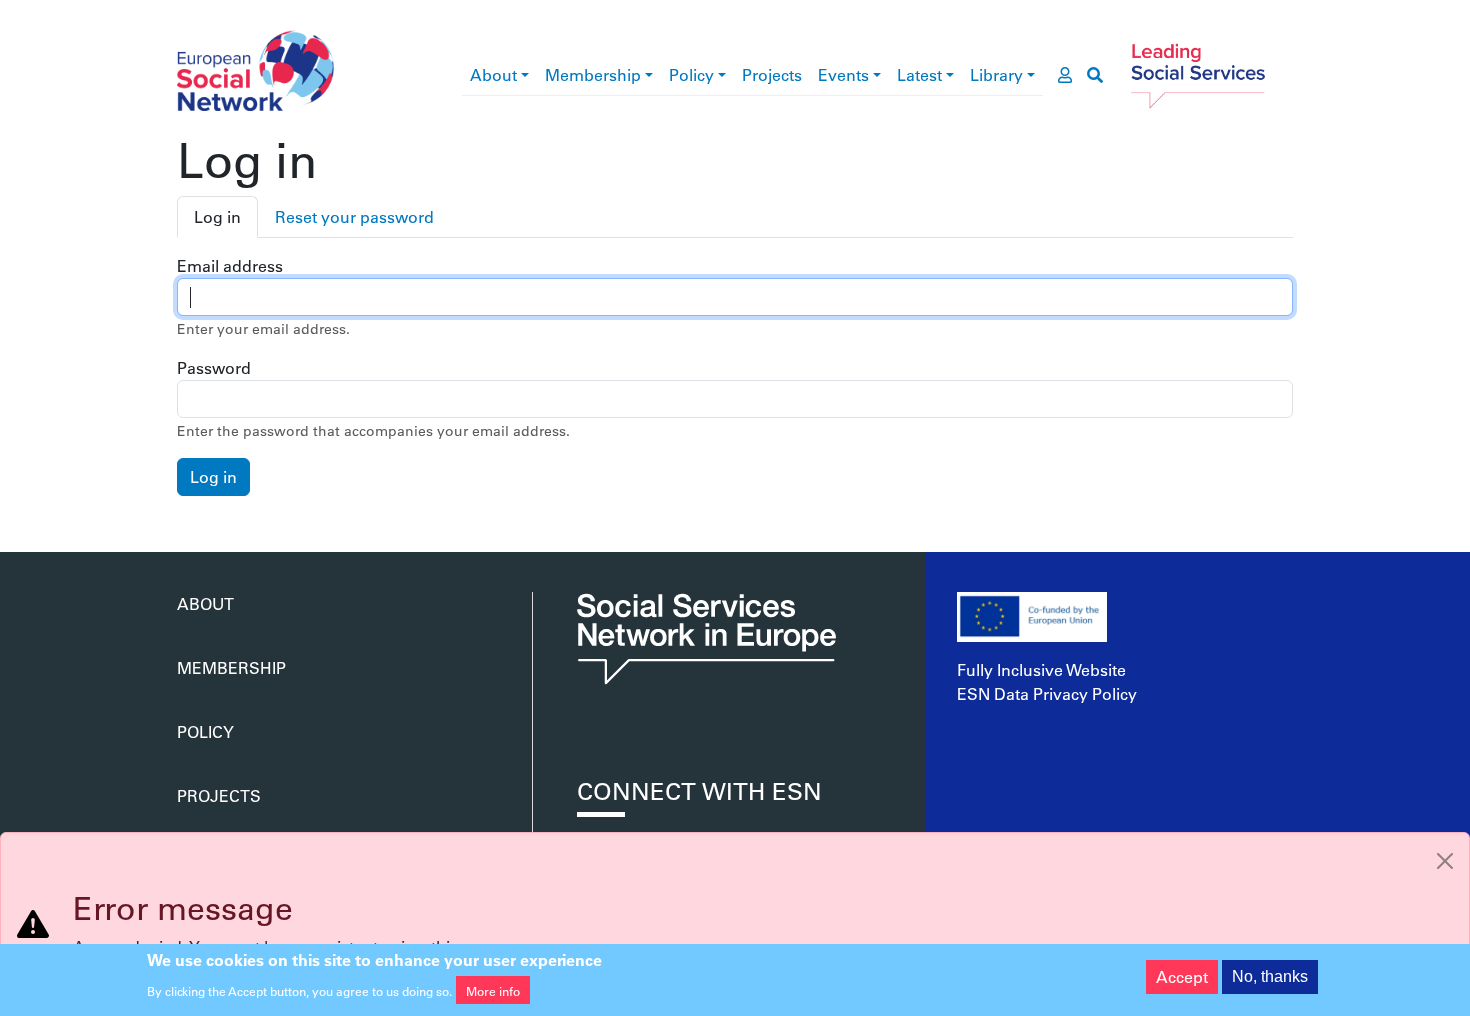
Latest (919, 74)
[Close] (1445, 861)
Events (843, 74)
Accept (1182, 976)
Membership (593, 74)
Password (214, 367)
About (493, 74)
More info (493, 990)
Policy (691, 74)
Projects (772, 74)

++++++++

Action item – Only an exact copy of the records counts as an answer. Leave out the images.

Response box –
Latest (919, 74)
[Close] (1445, 861)
Events (843, 74)
Accept (1182, 976)
Membership (593, 74)
Password (214, 367)
About (493, 74)
More info (493, 990)
Policy (691, 74)
Projects (772, 74)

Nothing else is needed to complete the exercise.